WRITTEN REQUEST A » Extract every line of the rows below that contains the word "Open".

More information about the program and samples of the music presented during the festival may be found at its web site: http://warszawska-jesien.art.pl/. It is a pity that not all the Polish composers are present and not all their works are sampled and available. Here, again, we see a typically Polish pro-Western bias.


Wilk Book Prize Winners

In April 2000 the Advisory Board of the Polish Music Center at the University of Southern California decided to replace the yearly essay competition, Wilk Prizes for Research in Polish music, held since 1986, with two competitions held in alternating years: Wilk Essay Prizes for Research in Polish Music (odd years) and Wilk Book Prizes for Research in Polish Music (even years). The first edition of the newly instituted Wilk Book Prize for Research in Polish Music took place in the summer of 2000. The prize is to be awarded to the best book on Polish music published outside of Poland by an author who is not usually working in Poland. The prize consists of $2,000 and a certificate.

For the 2000 edition of the Wilk Book Prize competition an international jury selected two titles from a range of submissions and decided to divide the Prize equally between two books:

Prof. Jeffrey Kallberg, University of Pennsylvania: Chopin at the Boundaries: Sex, History, and Musical Genre. (Harvard University Press, 1996).

Dr. Martina Homma, Cologne, Germany: Witold Lutosławski. Zwölfton-Harmonik, Formbildung, “aleatorische Kontrapunkt.” Studien zur Gesamtwerk unter Einbeziehung der Skizzen. (Cologne: Bela Verlag, 1996).

The 2000 jury of the Wilk Book Prize consisted of:

  • Prof. dr. hab. Zofia Helman, Institute of Musicology, University of Warsaw
  • Prof. dr. hab. Maciej Gołab, University of Warsaw and University of Wrocław
  • Dr. Zofia Chechlińska, Institute of the Arts, Polish Academy of Sciences, Warsaw
  • Mr. Andrzej Chłopecki, Institute of Musicology, Jagiellonian University, Krakow
  • Asst. Prof. Halina Goldberg, School of Music, University of Alabama
  • Asst. Prof. Maja Trochimczyk, Polish Music Center Director, Thornton School of Music, University of Southern California

For more information about the prizes, competitions, rules and winners visit: Wilk Prizes Site.


Polish Music Association Formed

During the Toronto 2000 “Musical Intersections” Mega-Conference of 14 professional music organizations, scholars studying Polish music formed a very small minority. There was just one session, “Chopin” (papers by Halina Goldberg and Jeffrey Kallberg; session chair: Sandra Rosenblum), devoted in its entirety to Polish music. Barbara Milewski talked about Szymanowski’s mazurkas (American Musicological Society) and Timothy Cooley about the music of the Tatra górale (Society for Ethnomusicology).

DATA SUPPLIED »
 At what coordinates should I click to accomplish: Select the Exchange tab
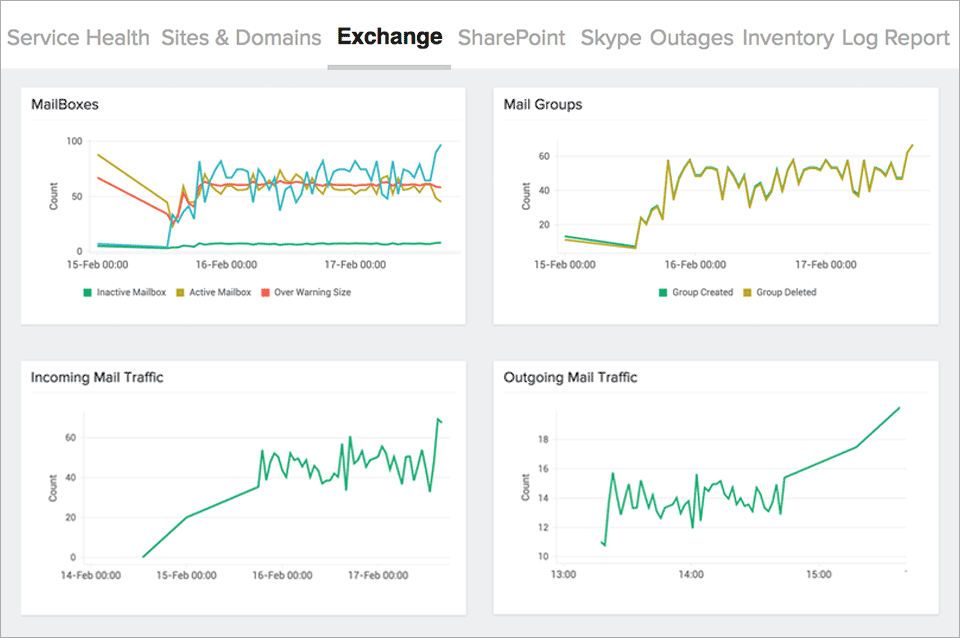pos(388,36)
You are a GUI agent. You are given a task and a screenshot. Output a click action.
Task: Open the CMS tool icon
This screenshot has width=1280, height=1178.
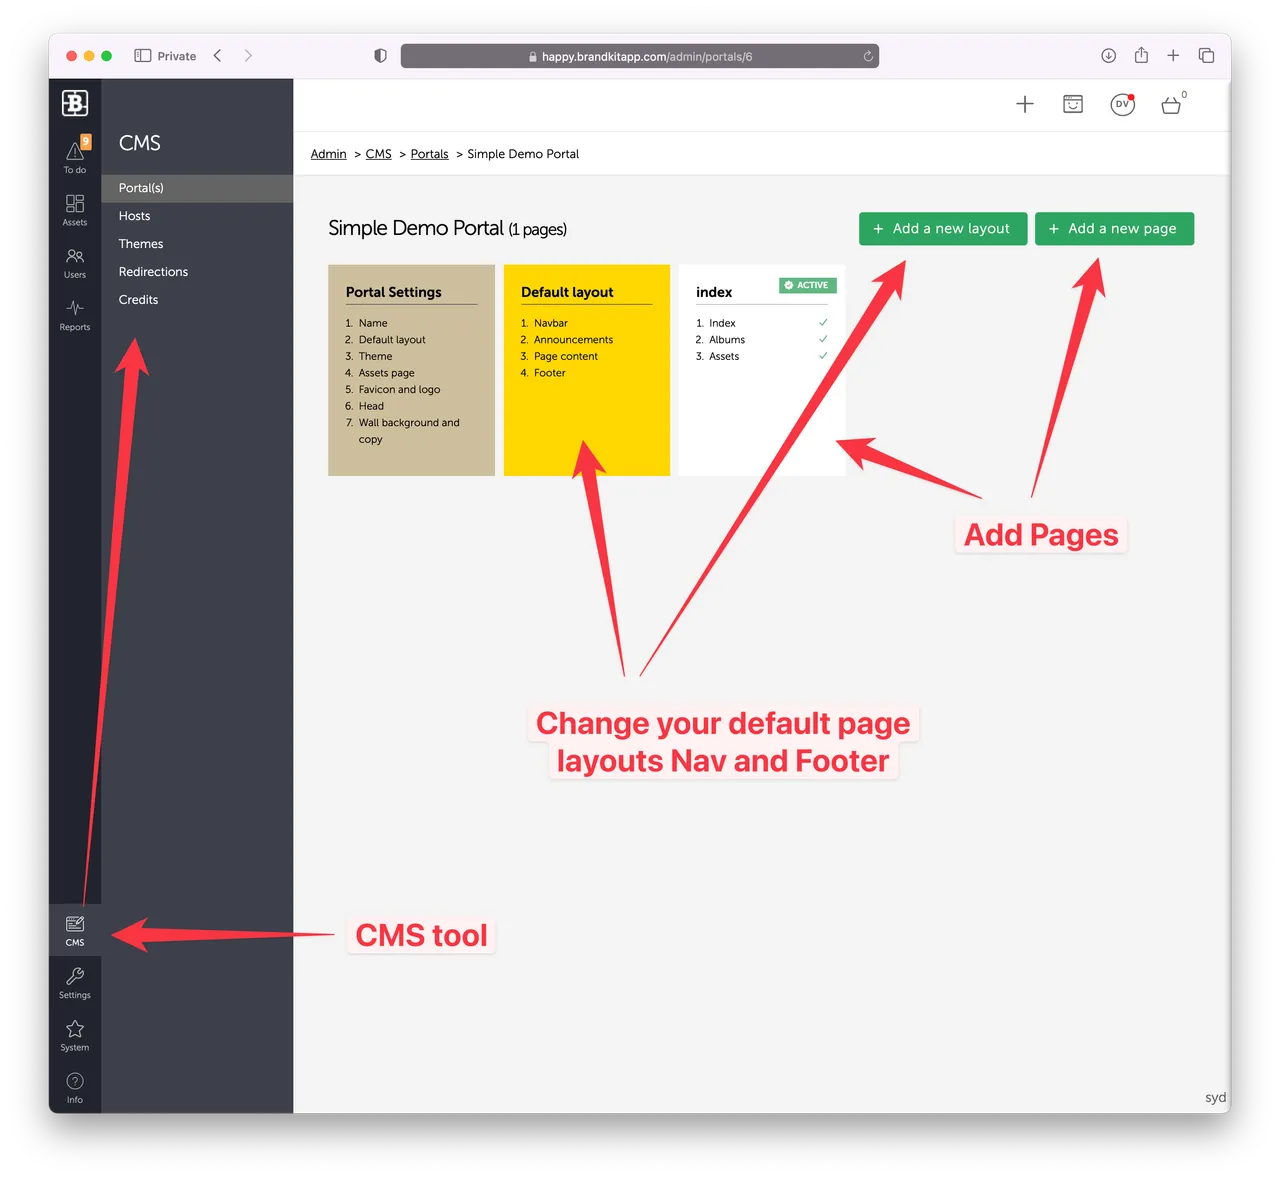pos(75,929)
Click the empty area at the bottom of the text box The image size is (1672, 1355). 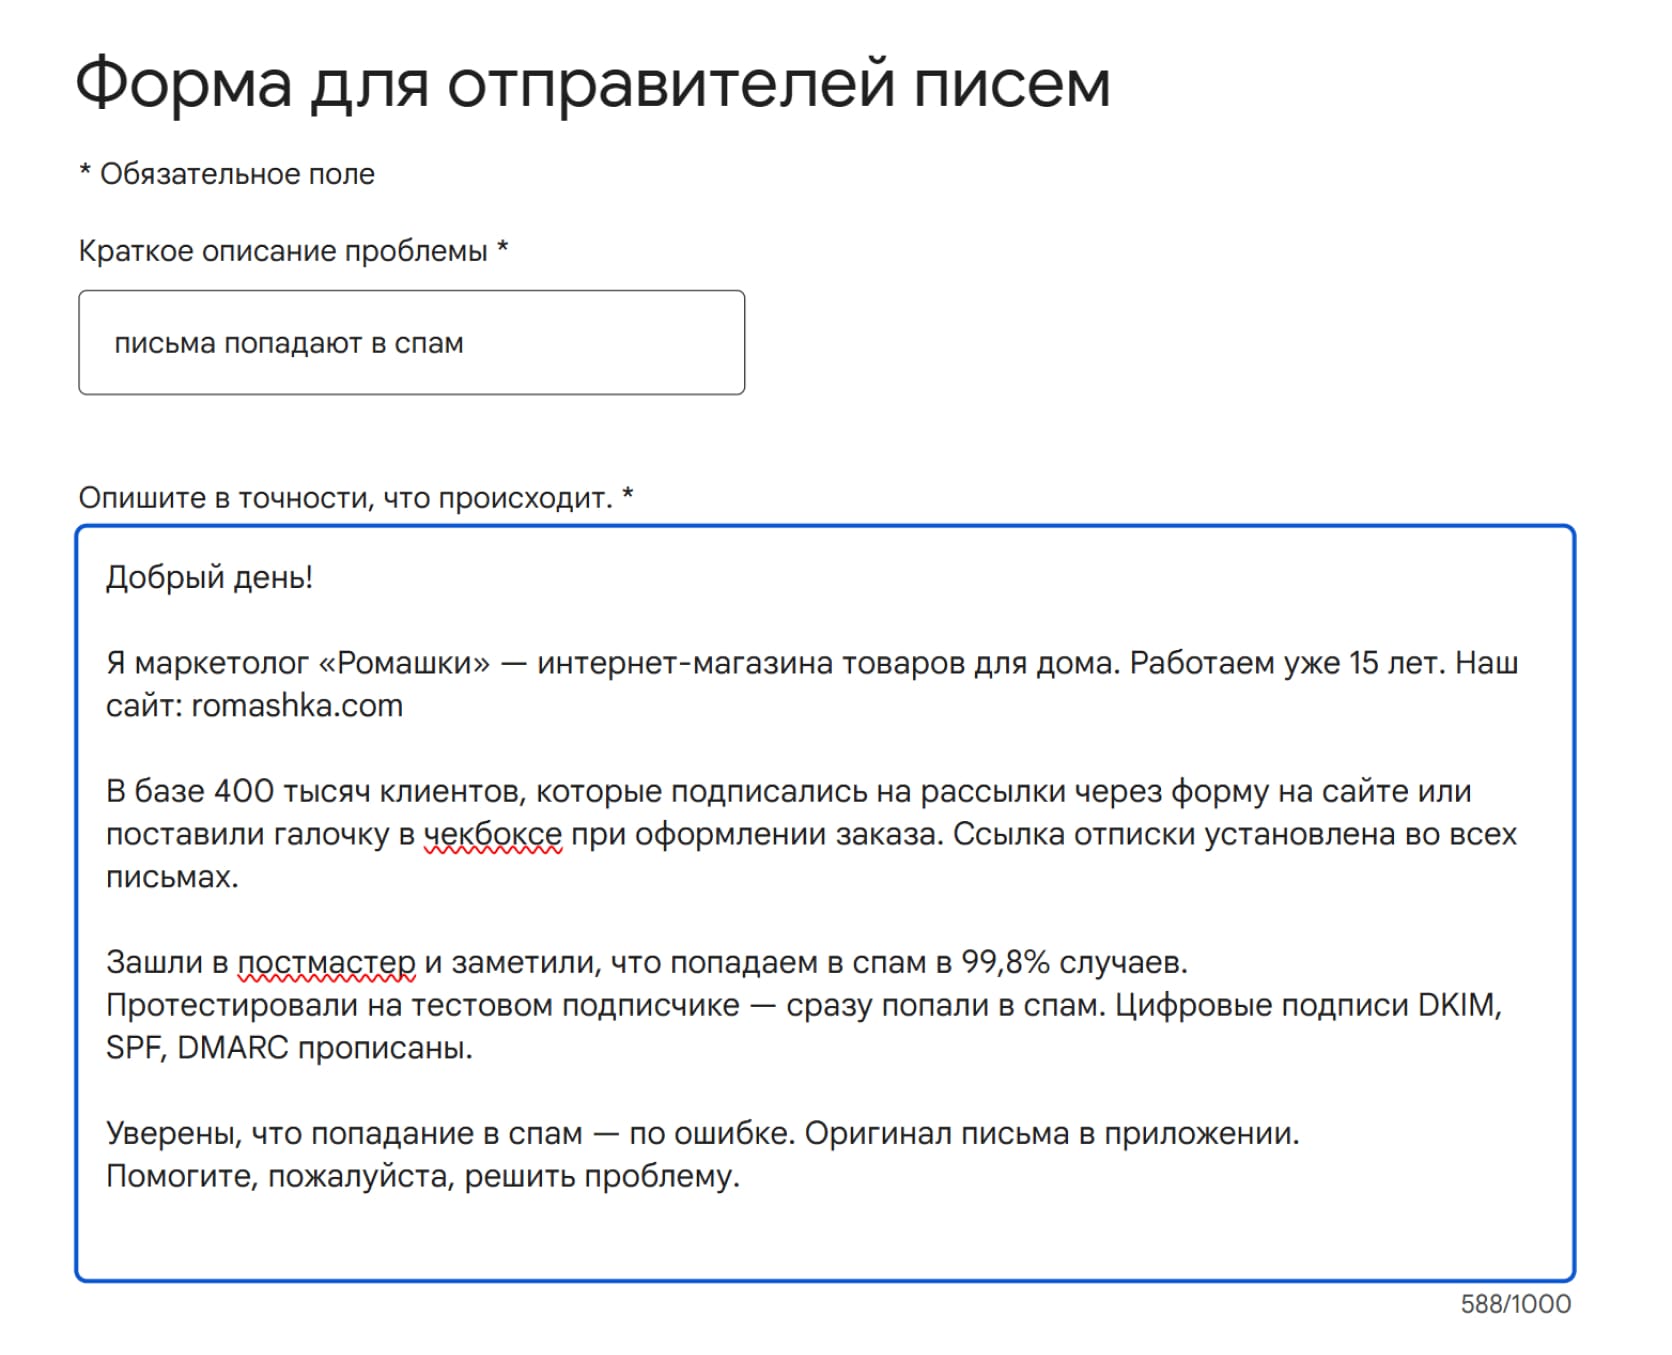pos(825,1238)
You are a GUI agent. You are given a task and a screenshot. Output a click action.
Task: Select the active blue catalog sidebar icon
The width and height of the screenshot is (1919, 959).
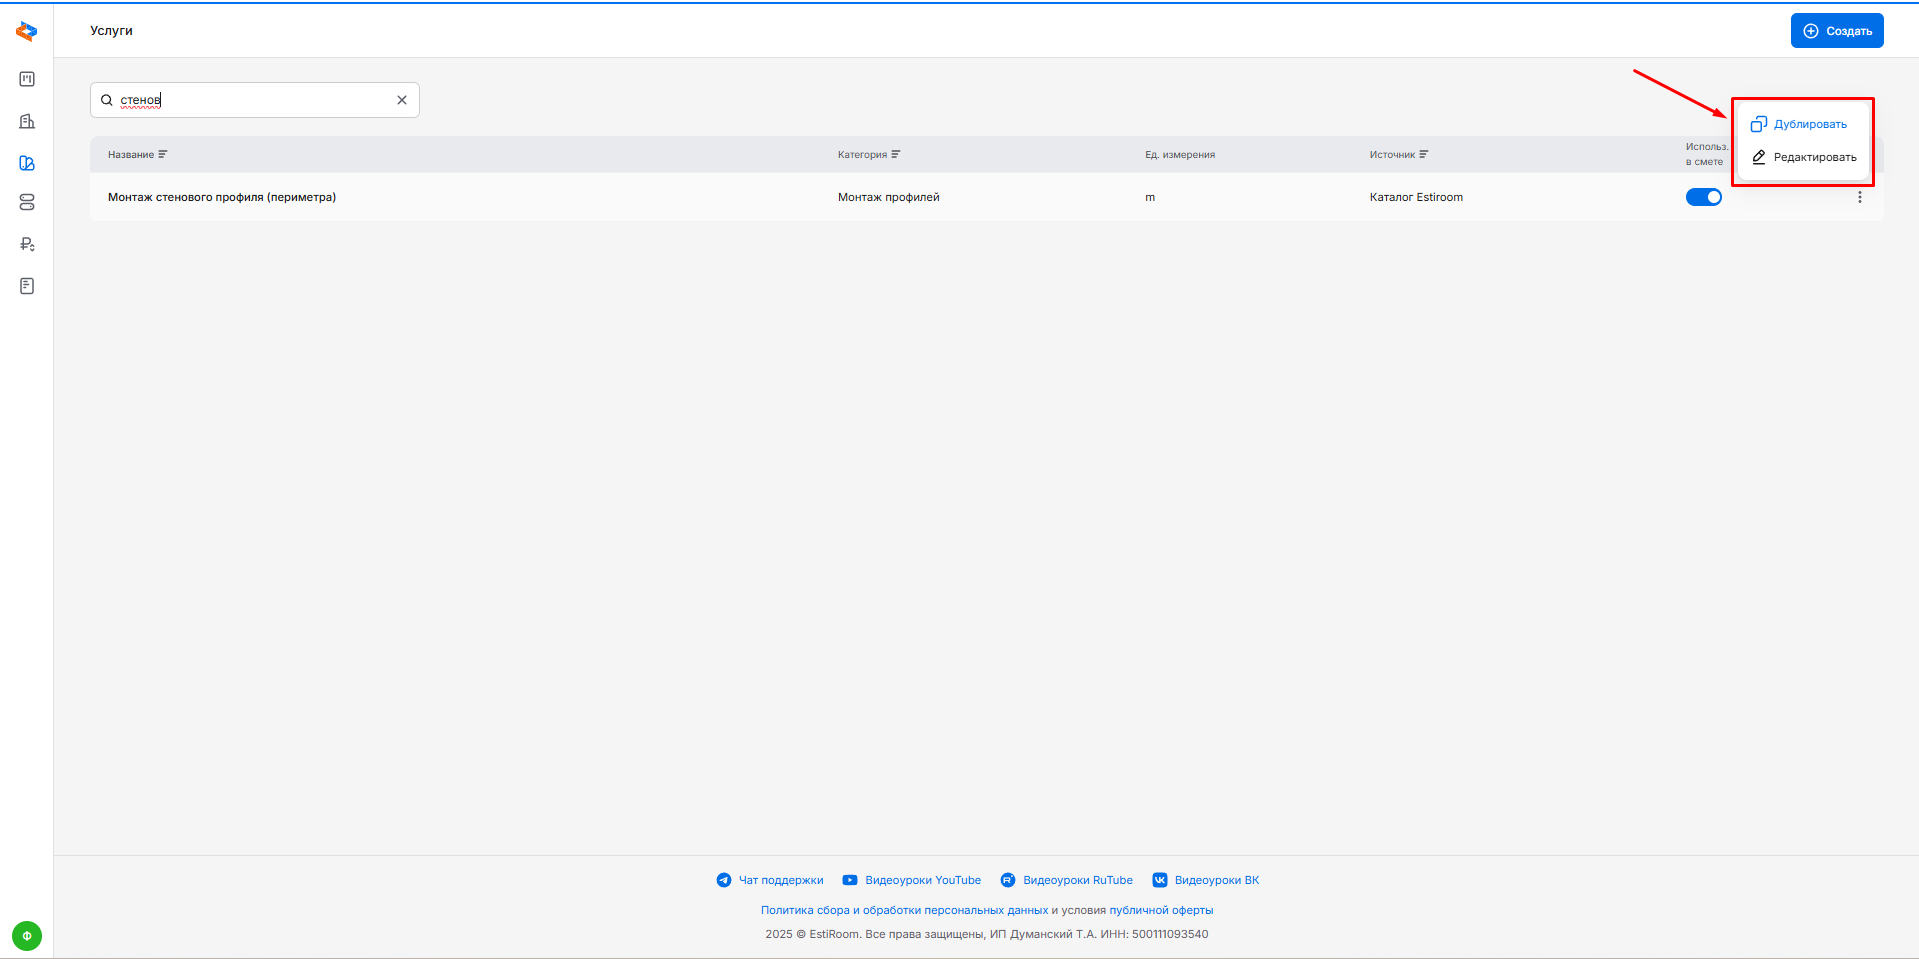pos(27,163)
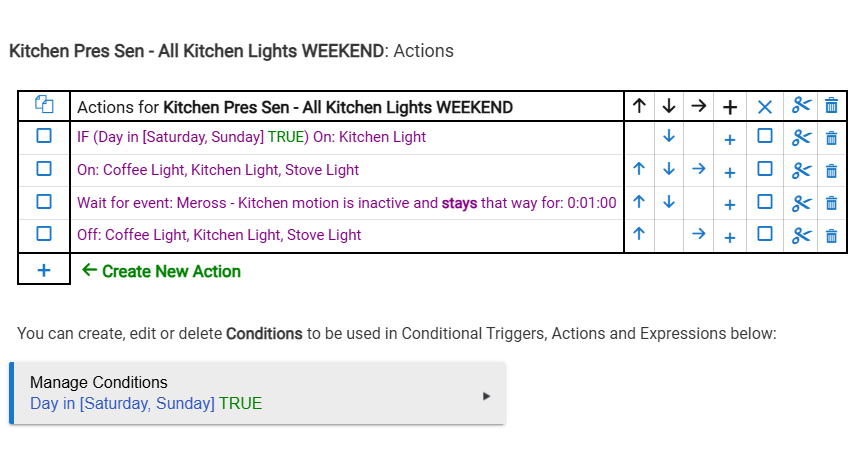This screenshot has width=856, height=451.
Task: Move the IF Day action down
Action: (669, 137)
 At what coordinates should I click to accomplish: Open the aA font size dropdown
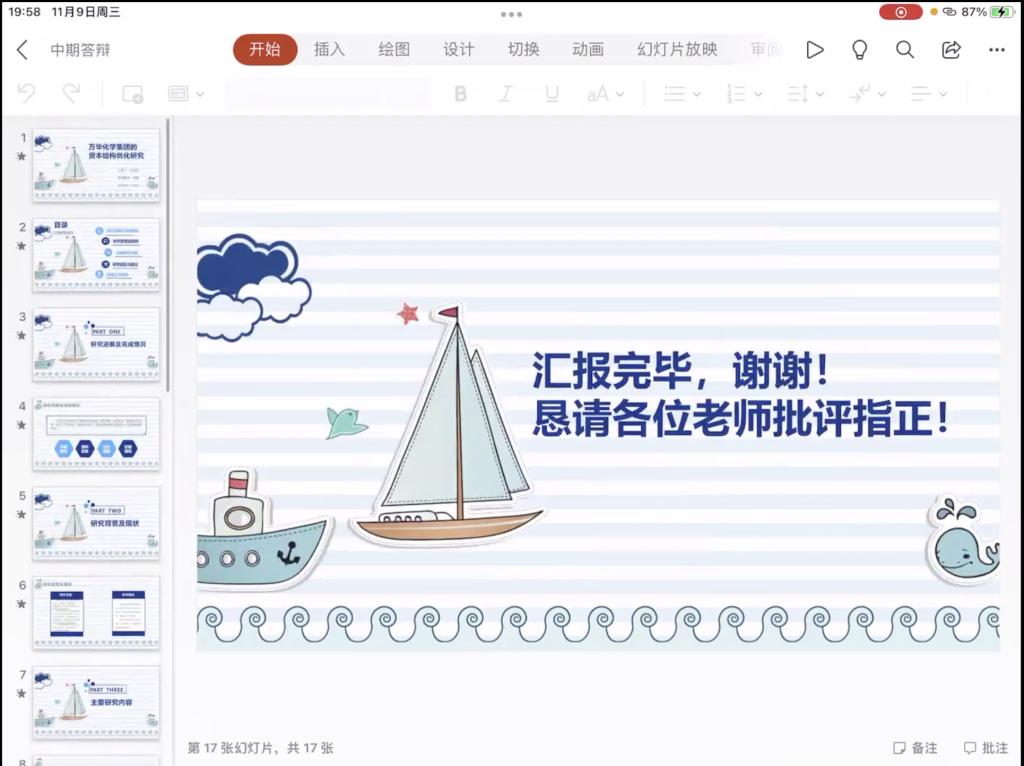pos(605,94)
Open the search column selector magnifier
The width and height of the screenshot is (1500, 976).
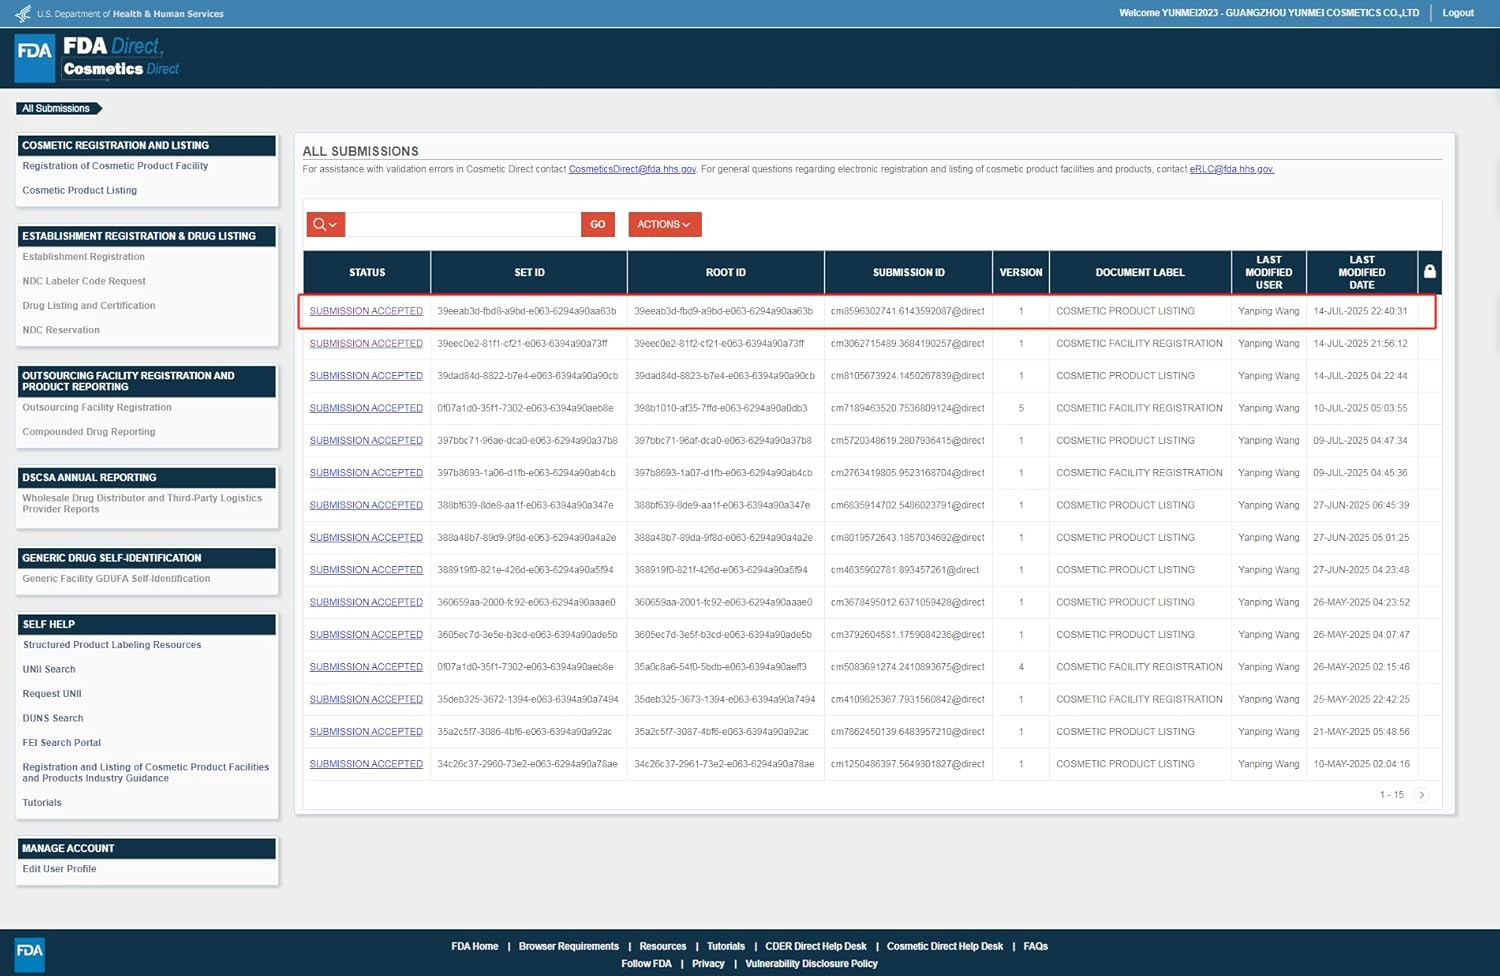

WRITTEN REQUEST B » Repeat the passage above from "In April 2000" to "and a certificate.".

FULL OUTPUT A »
Task: Open the CMS tool icon
 At what coordinates should I click to accomplish: Open the aA font size dropdown
Open the search column selector magnifier

FULL OUTPUT B »
In April 2000 the Advisory Board of the Polish Music Center at the University of Southern California decided to replace the yearly essay competition, Wilk Prizes for Research in Polish music, held since 1986, with two competitions held in alternating years: Wilk Essay Prizes for Research in Polish Music (odd years) and Wilk Book Prizes for Research in Polish Music (even years). The first edition of the newly instituted Wilk Book Prize for Research in Polish Music took place in the summer of 2000. The prize is to be awarded to the best book on Polish music published outside of Poland by an author who is not usually working in Poland. The prize consists of $2,000 and a certificate.